Vogue has spoken: chic is dead. Not being it, but the word. Chic has, Lauren O’Neill argues, lost its essence, co-opted to cover whatever glazed-doughnut-skinned influencers on TikTok decide it should, from monogrammed lip balm to iced matchas. “Chic has come to be mistaken for certain monied strains of taste, rather than the sort of unique je ne sais quoi that I think the word at its purest actually means.”
Baudelaire – the 19th century’s Nicky Haslam, given how many things he disapproved of: photography, Belgium, Victor Hugo – would have agreed. He called chic an “awful and bizarre word”. Are he and Vogue right?
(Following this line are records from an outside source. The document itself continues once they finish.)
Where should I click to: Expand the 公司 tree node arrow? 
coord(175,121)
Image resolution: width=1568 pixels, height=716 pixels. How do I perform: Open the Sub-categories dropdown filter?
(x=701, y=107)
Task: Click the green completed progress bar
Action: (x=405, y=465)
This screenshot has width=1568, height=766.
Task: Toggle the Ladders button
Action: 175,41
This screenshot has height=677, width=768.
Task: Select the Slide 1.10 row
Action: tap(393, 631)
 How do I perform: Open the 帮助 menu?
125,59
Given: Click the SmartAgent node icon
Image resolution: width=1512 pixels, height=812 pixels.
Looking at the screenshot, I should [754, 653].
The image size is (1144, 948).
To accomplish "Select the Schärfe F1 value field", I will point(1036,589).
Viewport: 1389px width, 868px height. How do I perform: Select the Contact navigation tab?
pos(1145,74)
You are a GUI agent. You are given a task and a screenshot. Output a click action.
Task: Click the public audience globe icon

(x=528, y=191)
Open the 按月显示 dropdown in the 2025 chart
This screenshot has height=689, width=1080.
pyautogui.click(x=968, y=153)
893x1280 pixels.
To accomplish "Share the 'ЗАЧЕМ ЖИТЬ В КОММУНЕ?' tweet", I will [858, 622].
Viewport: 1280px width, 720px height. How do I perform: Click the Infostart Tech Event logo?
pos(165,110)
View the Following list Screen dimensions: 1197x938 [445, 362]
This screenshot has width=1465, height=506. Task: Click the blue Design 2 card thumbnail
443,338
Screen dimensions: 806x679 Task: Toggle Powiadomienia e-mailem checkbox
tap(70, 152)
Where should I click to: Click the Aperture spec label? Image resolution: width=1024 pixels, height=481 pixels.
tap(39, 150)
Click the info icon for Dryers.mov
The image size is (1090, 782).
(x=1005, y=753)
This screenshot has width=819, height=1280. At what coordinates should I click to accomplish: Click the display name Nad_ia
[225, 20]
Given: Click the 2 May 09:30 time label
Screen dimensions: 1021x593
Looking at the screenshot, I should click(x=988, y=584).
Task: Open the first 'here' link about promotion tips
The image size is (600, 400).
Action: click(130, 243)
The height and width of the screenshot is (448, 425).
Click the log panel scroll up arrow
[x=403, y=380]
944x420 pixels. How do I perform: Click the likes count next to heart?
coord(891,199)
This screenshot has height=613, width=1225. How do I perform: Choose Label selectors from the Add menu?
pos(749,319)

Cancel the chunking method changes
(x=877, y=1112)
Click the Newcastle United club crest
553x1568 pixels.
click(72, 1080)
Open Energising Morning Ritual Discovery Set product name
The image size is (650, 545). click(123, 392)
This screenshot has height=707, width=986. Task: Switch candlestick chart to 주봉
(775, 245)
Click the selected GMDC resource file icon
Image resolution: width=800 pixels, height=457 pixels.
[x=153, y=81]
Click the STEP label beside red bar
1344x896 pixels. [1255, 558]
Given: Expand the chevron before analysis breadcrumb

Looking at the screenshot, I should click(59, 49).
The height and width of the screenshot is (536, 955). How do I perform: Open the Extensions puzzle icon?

I’m not that troubled by chic. Certainly not as an aspiration – I’m currently wearing the stained puffer jacket I share with my most eccentric hen, who lays eggs in the sleeve – but also as a word. I find it far less objectionable than “luxurious”, which has been similarly overused into vapid meaninglessness but takes longer and feels creepy to say – to me, it feels like one of those awful massages that is just feathery stroking. “Chic” is just a bit dull (unless used in conjunction with “le freak”, of course).
Still, I’m gratefully chastened when someone tries to hold us to higher creative standards. I tried to check how many times I had used “chic” in print and was appalled at the vast list of results, before realising most of them were actually the word “chickens”. I did, however, use it twice in something I wrote just yesterday without even realising.
To further linguistic plurality and make life more interesting, maybe we need to rehabilitate some alternatives. My suggestion: let’s start describing stuff like baffled elderly fathers opining on outfits. I’d love to see the return of “snazzy”, “trendy”, “swish”, and other dad-jectives; let’s have influencers calling their baby-blue crocodile Hermès handbags “jazzy”.
I fear, however, we’re too far gone – chic is so ingrained, so ubiquitous and so damn useful, it will outlive us. I fully anticipate the last mutated giant post-apocalyptic cockroaches will be complimenting each other on the way their shells glitter in the burning wasteland – so chic!